Copy nothing before the line that contains "Where should I"; from there, transcribe each line exactly through the end of the material, omitting pictures.

::::

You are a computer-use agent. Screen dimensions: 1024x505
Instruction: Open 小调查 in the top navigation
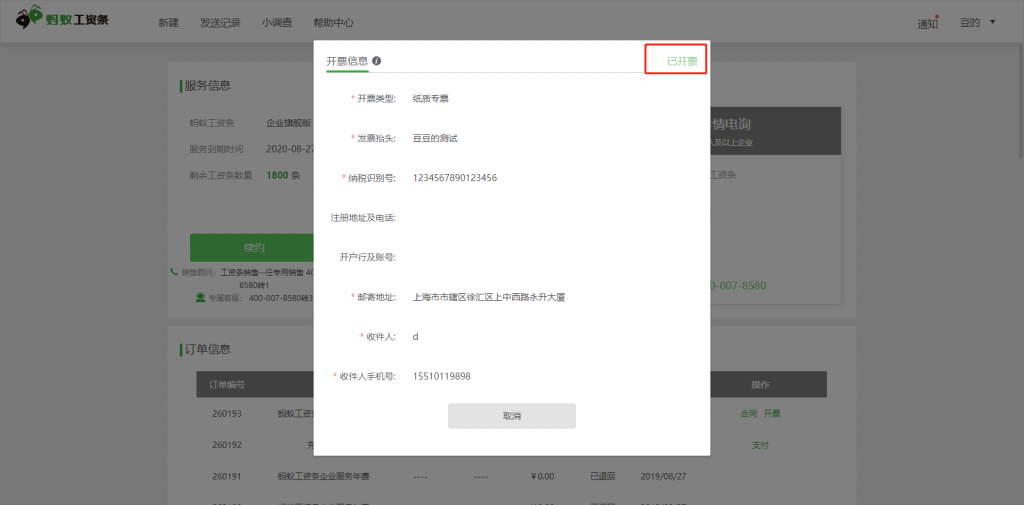277,23
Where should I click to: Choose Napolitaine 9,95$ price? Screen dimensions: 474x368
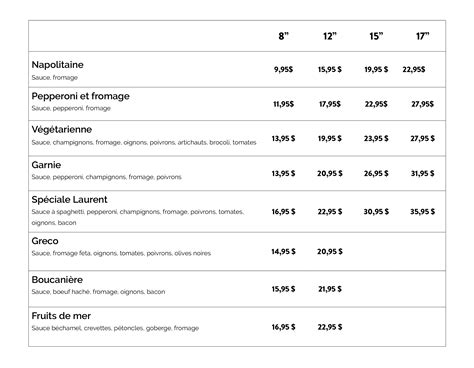[x=283, y=69]
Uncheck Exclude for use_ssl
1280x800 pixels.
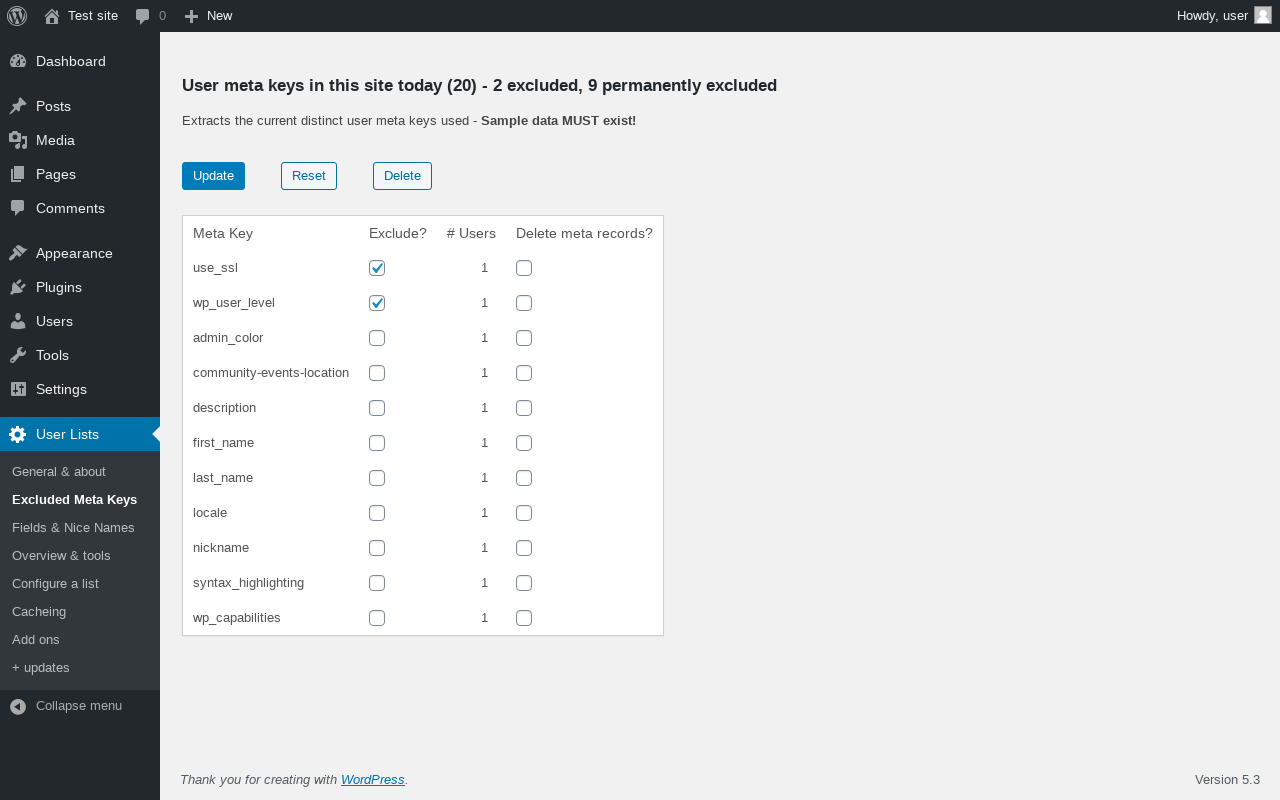pos(377,268)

::::

RESULT OF THE EXERCISE |
Where should I click to: Choose Napolitaine 9,95$ price? Screen dimensions: 474x368
[x=283, y=69]
Uncheck Exclude for use_ssl
1280x800 pixels.
pos(377,268)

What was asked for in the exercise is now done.